And you've also dealt with at least one child killing in your books, if I remember rightly---it was one of the first that I read--- and it was horrific, but not gratuitous.

Jeez, I forgot about that. The first Akitada novel with some very bad fake monks.  Akitada was too late to prevent it.  I like to give him stuff to feel guilty about.  I have a theory that we gather guilt as we get older, whether we like it or not.

The first Akitada novel with some very bad fake monks.

That's the one!

I guess as you age you gather guilt----but maybe if you live long enough you also can come to shed some, too. Or atone.

Akitada is always seeking atonement, isn't he?  He's suffered plenty. Alienated his wife, lost his son.  But then he rescued the child of the murdered  courtesan, at great risk to himself.  Now he deserves redemption. I haven't read your latest novels, but maybe....:) 

Well, trying to right a wrong is surely good for brownie points and that applies to all mysteries.  But Akitada doesn't see it that way.  That's the point.  What he thinks of himself is not what others or the reader thinks.

(Yes, I see that this is a pretty old topic. lol) This is a topic that regularly comes up for me. Child death in fiction in general is an obvious taboo. It's handled a lot more discreetly (usually) when it is done, and often, it isn't done at all or it's done in a selective limit of "acceptable" kinds of deaths.

I regularly break these rules and just treat my child characters as characters. The fact that I don't feel child main characters equals a child's story likely gives me more opportunity than most, but I am writing stories about deranged killers and they are not going to exclude killing children just because it's upsetting. Heck, that's probably part of why they choose to do it. 

I don't think it's fair to say that I as an author WANT them to die. If I did, I'd probably be best to not do it. I should become as invested in my story as my readers and I should (and often am) impacted by the deaths of my characters hopefully as much as I want my readers to be. My characters mean too much to me to hold back from being true to their story, which may (and often does) end in death. Sometimes it's just how it has to be. One thing holds constant: If I am going to kill characters, I gotta try and make it meaningful. Even if it's a nameless minor character, I want the death to serve SOME purpose, even if it's just to amp up the stakes of a horrific situation.

Remember, we shouldn't be accepting of murder and death just because the character is an adult. Why is it that we should play out the same situations with adult characters? Does a mother losing her child not hurt simply because the child was over 20? Yes, having horrific things happen to a child is especially upsetting for us, and that's not necessarily a bad thing. But we should realize that we aren't meant to "enjoy" murders or rape scenes in a book. They SHOULD upset us. They should make us want to rescue the characters. If we're starting to think that "the author went too far. He could've done this same story with adult characters," then we've essentially just justified the author's decision. Murder of innocent people isn't suppose to be "acceptable" and if people are not at least a little unsettled by these crimes, maybe they've been too desensitized and need to have things amped up a little.

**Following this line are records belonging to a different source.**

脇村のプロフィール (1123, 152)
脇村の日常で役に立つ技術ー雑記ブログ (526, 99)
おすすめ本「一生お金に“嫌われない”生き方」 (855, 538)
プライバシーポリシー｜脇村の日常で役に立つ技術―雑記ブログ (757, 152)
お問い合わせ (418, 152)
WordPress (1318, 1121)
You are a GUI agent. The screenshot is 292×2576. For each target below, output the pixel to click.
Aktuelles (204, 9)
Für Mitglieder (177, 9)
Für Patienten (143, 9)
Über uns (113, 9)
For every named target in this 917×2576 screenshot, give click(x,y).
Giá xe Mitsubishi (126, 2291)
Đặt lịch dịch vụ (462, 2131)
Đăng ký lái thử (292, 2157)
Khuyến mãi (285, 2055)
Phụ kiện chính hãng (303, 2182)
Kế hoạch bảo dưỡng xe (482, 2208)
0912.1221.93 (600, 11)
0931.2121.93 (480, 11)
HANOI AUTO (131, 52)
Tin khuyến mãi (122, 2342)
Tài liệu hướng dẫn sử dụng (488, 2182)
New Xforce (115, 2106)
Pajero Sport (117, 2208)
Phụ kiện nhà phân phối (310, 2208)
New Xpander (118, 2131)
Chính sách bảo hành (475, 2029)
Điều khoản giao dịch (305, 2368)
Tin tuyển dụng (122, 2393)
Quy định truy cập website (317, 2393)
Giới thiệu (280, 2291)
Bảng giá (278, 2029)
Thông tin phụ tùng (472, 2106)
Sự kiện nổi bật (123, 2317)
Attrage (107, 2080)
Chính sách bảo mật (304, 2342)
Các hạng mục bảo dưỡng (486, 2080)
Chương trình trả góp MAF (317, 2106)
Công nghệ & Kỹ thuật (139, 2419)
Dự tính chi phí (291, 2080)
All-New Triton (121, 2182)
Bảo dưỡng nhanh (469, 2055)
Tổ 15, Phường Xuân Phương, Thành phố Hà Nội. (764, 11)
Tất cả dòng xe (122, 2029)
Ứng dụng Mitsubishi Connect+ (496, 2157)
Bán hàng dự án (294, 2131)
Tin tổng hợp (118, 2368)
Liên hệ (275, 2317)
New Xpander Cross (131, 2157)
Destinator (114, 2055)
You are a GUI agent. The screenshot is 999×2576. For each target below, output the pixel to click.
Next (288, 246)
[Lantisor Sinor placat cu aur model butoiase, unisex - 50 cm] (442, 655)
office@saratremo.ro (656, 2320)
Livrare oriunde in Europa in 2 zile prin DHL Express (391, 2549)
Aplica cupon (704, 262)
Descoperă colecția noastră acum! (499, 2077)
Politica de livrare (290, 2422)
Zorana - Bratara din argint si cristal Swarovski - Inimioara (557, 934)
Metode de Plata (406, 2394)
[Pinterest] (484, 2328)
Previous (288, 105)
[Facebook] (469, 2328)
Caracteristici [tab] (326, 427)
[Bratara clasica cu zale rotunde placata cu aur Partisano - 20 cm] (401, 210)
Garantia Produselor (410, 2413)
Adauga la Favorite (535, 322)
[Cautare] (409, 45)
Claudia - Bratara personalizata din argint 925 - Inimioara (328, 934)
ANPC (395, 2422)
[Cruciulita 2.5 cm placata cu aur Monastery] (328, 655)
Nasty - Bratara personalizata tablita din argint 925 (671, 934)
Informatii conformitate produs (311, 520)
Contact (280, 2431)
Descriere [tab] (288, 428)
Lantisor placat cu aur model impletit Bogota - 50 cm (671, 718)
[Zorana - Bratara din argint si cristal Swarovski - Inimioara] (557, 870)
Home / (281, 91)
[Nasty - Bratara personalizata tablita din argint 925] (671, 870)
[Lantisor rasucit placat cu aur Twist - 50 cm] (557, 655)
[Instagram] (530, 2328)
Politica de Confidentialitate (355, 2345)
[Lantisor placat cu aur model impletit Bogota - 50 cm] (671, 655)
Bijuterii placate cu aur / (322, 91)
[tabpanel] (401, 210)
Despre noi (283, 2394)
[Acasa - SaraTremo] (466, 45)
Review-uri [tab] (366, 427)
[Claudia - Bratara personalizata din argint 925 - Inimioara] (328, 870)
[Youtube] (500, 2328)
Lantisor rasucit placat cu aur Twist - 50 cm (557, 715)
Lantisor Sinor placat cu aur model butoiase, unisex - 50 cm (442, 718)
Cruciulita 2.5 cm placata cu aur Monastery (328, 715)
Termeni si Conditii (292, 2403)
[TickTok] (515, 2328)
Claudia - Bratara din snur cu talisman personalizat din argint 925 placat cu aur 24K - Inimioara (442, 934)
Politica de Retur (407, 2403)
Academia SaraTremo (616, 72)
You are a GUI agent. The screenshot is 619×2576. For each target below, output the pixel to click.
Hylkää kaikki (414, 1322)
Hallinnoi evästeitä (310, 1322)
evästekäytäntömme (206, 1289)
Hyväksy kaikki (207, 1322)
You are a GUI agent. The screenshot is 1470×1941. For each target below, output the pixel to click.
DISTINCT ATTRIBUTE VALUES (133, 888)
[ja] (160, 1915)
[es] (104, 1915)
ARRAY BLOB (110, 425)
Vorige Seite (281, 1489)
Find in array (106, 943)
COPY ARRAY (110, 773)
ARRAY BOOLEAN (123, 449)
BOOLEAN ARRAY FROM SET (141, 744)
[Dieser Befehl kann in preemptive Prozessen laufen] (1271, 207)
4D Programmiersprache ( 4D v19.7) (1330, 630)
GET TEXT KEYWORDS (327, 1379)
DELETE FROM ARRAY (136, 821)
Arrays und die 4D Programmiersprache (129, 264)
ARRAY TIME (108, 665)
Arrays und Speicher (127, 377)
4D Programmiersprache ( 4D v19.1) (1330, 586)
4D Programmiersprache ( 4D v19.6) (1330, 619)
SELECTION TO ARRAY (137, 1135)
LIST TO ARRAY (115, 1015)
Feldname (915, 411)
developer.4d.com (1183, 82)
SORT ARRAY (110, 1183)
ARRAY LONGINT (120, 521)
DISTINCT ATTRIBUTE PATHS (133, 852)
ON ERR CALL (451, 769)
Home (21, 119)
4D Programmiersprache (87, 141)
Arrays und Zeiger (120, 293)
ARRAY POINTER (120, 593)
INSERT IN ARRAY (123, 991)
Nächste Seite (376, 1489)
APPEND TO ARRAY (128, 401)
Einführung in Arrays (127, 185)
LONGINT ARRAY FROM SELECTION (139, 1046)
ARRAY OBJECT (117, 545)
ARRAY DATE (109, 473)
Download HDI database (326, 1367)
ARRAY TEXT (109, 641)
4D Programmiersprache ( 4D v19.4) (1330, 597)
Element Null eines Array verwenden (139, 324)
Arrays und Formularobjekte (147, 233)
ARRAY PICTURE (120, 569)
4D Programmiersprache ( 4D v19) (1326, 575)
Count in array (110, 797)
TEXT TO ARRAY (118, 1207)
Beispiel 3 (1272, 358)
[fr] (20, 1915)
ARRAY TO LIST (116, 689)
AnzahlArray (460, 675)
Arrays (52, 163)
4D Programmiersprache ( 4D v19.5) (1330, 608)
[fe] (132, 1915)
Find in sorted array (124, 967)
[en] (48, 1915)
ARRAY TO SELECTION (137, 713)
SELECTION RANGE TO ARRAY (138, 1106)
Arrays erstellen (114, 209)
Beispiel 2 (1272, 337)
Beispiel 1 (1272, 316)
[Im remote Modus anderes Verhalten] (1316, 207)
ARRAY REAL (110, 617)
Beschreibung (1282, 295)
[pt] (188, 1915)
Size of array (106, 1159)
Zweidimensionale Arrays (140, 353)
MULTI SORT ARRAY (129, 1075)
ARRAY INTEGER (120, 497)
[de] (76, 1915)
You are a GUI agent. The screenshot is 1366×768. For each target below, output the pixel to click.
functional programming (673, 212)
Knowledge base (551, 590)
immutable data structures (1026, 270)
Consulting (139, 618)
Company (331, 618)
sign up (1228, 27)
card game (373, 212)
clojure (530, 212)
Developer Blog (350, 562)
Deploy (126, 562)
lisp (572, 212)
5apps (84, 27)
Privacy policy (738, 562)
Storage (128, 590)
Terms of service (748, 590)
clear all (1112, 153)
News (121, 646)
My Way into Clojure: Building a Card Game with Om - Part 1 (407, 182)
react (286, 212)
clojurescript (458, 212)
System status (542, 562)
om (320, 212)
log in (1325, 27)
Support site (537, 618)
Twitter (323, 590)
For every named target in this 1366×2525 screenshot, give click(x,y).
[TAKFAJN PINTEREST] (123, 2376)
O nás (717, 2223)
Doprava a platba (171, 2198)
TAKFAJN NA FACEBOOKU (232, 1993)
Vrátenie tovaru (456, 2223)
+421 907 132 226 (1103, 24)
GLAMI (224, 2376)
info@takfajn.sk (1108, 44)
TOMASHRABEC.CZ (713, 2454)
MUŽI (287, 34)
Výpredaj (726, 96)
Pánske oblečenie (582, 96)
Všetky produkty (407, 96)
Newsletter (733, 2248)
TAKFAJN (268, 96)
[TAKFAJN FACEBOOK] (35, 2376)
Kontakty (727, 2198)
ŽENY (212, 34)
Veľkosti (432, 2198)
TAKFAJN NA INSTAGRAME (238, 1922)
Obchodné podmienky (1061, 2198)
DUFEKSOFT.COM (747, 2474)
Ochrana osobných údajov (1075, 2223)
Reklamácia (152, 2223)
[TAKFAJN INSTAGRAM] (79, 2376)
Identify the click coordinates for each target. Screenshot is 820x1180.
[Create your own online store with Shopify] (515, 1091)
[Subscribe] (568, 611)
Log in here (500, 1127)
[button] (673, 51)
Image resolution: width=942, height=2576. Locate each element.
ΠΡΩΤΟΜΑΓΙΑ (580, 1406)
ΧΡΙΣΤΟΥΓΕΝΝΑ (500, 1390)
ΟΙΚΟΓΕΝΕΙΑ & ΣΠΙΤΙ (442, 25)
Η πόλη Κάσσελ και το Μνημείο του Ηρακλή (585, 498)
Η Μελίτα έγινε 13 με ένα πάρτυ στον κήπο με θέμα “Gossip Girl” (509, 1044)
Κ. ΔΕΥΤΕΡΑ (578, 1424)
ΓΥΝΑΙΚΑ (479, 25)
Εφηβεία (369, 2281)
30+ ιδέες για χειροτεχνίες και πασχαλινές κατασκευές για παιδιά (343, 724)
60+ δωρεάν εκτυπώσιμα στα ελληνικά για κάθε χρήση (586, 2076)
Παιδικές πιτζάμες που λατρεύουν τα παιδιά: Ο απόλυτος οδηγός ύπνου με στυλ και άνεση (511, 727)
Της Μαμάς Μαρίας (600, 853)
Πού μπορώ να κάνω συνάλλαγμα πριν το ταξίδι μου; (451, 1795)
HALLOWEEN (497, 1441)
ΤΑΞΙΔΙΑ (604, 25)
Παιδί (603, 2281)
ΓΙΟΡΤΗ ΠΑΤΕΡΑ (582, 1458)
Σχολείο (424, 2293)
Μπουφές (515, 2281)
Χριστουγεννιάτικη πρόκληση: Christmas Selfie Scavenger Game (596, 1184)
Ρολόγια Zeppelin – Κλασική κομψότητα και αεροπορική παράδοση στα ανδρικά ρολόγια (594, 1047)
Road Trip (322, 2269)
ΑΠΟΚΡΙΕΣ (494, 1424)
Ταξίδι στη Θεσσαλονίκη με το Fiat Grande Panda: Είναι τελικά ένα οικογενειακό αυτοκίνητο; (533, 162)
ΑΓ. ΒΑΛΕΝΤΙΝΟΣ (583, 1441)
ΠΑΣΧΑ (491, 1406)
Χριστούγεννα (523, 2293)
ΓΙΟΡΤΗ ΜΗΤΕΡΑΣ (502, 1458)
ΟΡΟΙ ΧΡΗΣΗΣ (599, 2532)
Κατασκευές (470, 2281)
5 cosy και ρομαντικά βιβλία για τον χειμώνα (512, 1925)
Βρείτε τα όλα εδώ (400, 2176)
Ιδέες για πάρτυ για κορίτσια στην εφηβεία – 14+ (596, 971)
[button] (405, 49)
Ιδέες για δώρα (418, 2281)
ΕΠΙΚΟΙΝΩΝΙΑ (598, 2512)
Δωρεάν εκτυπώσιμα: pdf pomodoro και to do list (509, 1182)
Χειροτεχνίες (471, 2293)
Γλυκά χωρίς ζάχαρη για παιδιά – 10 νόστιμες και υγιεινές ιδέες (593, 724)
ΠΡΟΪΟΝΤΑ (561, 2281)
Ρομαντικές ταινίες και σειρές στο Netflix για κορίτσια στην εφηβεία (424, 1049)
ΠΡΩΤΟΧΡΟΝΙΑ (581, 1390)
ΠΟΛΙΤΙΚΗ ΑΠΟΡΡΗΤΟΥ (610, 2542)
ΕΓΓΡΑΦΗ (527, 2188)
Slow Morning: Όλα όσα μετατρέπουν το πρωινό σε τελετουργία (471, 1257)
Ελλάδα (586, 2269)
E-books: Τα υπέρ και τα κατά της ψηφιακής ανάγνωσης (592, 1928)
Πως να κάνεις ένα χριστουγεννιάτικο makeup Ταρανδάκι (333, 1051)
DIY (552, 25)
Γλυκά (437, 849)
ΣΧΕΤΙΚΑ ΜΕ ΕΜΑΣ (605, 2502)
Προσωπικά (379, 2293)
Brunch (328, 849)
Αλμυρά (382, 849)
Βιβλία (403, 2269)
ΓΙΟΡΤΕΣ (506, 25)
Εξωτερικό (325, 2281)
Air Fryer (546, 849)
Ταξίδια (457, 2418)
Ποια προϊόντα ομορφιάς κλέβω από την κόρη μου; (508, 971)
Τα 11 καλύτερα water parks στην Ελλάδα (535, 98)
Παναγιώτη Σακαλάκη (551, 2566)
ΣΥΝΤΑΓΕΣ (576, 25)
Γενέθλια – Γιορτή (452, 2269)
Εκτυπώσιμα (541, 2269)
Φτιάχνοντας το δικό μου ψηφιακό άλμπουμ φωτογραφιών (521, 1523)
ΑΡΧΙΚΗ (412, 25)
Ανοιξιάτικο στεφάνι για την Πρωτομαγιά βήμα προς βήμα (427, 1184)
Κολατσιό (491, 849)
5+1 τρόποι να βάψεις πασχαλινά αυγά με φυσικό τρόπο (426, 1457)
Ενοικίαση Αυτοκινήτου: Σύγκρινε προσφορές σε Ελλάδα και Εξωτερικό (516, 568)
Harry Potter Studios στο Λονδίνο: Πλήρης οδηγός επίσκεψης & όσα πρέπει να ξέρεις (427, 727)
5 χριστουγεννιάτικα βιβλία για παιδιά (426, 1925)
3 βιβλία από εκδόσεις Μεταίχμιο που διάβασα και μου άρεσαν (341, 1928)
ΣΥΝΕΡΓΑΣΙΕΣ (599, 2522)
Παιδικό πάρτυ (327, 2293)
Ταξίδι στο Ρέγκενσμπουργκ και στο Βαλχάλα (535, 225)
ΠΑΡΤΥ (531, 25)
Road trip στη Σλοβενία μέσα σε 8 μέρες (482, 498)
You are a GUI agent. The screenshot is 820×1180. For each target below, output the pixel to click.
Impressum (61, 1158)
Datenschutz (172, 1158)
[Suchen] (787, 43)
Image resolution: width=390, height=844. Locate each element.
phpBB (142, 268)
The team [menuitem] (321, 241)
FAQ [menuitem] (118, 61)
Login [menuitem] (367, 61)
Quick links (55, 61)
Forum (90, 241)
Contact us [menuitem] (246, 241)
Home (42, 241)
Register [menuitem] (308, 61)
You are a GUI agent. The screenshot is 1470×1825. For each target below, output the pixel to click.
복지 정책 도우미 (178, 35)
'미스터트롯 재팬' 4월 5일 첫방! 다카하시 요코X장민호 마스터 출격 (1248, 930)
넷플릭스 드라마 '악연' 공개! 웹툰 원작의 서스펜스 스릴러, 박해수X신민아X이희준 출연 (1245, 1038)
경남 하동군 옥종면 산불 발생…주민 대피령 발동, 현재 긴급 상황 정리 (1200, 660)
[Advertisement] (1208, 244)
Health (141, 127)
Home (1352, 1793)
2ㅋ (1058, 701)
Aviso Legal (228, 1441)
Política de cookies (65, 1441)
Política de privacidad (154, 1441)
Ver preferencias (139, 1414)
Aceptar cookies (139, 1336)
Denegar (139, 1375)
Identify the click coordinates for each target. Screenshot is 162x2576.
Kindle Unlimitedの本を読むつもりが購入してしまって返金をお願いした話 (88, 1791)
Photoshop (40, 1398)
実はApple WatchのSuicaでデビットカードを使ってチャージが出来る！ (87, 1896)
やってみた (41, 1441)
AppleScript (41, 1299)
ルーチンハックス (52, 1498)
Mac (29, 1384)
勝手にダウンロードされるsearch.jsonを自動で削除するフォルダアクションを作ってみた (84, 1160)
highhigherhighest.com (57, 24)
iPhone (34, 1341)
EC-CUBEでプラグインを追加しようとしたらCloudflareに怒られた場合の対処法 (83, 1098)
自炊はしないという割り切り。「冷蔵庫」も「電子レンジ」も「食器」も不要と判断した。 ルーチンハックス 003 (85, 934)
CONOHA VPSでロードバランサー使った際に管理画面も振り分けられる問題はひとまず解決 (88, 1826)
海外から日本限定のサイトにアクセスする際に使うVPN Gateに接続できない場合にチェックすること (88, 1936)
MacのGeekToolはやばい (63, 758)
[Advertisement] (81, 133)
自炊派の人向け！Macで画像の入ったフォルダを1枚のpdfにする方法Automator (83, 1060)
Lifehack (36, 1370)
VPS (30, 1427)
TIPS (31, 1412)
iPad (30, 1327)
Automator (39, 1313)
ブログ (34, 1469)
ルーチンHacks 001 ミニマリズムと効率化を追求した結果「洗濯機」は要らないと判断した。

Maybe we all need reminders of just what the stakes are in life and death. So if sending a child character to a horrific end in crime fiction upsets people, then I suppose that's a job well done. 

Quite right.  All deaths should be equally disturbing.  But there is the fact that the reading audience shudders a bit more when a child dies.  Children are relatively helpless, and that has powerful appeal because the adults feel they have failed in a very important fashion. Parents will be most affected, but the same is true for the investigating police and even strangers.  As victims in a mystery plot children are far more dramatic than adult characters.

Yes, that is true. It's definitely more dramatic. It's not pleasant, and it is shakier ground for a writer to tread on. And I suppose it's not that all deaths should be equally disturbing as much as it is that a lot of people seem to have just shaken off death a lot of the time and the horror of it shouldn't be lost. If it is, then as a writer, I feel that my stories are kind of cheapened. If my characters are dying, I certainly don't want the audience to either brush it off or relish in the demise of characters I care about. Child deaths seem to be one area where murder is truly realized as the horrific thing that it is. As you said, the audience shudders a bit more. There's a distinct emotional effect. And as far as crime fiction and similar genres go, I think that effect is a good thing. It's important to not loose that effect, because murder's something that should make us shudder. Maybe that is why I feel that child characters shouldn't be in some safety tier. It's important to avoid doing it for the sake of doing it, but I think it has the potential to be a powerful and effective part of a story. 

Of course, all of this could be just my own personal justification. I suppose I'll know one day if I have people telling me how horrible I am for being so mean to characters in my stories. Then again, if it doesn't have that powerful an effect on them, maybe I did something wrong. 

:)  I don't see any way of writing crime fiction without having a body or two.  How horribly mean are you to your victims?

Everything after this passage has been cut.